◆ Information given
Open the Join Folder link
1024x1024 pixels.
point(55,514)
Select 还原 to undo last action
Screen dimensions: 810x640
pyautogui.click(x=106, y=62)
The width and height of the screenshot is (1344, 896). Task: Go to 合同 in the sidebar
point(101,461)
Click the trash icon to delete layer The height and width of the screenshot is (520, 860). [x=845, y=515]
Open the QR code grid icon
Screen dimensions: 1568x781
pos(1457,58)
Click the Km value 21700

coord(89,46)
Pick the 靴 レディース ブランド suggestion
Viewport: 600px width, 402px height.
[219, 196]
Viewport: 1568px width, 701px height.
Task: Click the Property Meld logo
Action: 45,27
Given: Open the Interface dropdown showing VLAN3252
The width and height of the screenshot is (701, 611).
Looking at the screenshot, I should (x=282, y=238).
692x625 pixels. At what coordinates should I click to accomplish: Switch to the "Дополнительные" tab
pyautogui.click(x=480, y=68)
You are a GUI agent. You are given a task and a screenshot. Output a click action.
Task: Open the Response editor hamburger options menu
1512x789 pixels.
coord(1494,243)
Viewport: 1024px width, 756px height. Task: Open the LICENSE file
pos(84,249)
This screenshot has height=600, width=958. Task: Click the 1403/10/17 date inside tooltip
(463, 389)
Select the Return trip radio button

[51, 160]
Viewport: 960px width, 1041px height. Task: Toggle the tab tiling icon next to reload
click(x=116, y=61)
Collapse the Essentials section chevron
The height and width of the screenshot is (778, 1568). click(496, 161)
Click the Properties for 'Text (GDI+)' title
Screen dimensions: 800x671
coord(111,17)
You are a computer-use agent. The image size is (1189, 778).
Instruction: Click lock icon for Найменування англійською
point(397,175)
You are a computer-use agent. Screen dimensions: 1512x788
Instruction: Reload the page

◆ Short task
Please present all the records above as a numbered list, omitting any blank lines.

◆ Written solution
1. Open the Join Folder link
2. 1024x1024 pixels.
3. point(55,514)
4. Select 还原 to undo last action
5. Screen dimensions: 810x640
6. pyautogui.click(x=106, y=62)
7. The width and height of the screenshot is (1344, 896). Task: Go to 合同 in the sidebar
8. point(101,461)
9. Click the trash icon to delete layer The height and width of the screenshot is (520, 860). [x=845, y=515]
10. Open the QR code grid icon
11. Screen dimensions: 1568x781
12. pos(1457,58)
13. Click the Km value 21700
14. coord(89,46)
15. Pick the 靴 レディース ブランド suggestion
16. Viewport: 600px width, 402px height.
17. [219, 196]
18. Viewport: 1568px width, 701px height.
19. Task: Click the Property Meld logo
20. Action: 45,27
21. Given: Open the Interface dropdown showing VLAN3252
22. The width and height of the screenshot is (701, 611).
23. Looking at the screenshot, I should (x=282, y=238).
24. 692x625 pixels. At what coordinates should I click to accomplish: Switch to the "Дополнительные" tab
25. pyautogui.click(x=480, y=68)
26. You are a GUI agent. You are given a task and a screenshot. Output a click action.
27. Task: Open the Response editor hamburger options menu
28. 1512x789 pixels.
29. coord(1494,243)
30. Viewport: 1024px width, 756px height. Task: Open the LICENSE file
31. pos(84,249)
32. This screenshot has height=600, width=958. Task: Click the 1403/10/17 date inside tooltip
33. (463, 389)
34. Select the Return trip radio button
35. [51, 160]
36. Viewport: 960px width, 1041px height. Task: Toggle the tab tiling icon next to reload
37. click(x=116, y=61)
38. Collapse the Essentials section chevron
39. The height and width of the screenshot is (778, 1568). click(496, 161)
40. Click the Properties for 'Text (GDI+)' title
41. Screen dimensions: 800x671
42. coord(111,17)
43. You are a computer-use agent. The image size is (1189, 778).
44. Instruction: Click lock icon for Найменування англійською
45. point(397,175)
46. You are a computer-use agent. Screen dimensions: 1512x788
47. Instruction: Reload the page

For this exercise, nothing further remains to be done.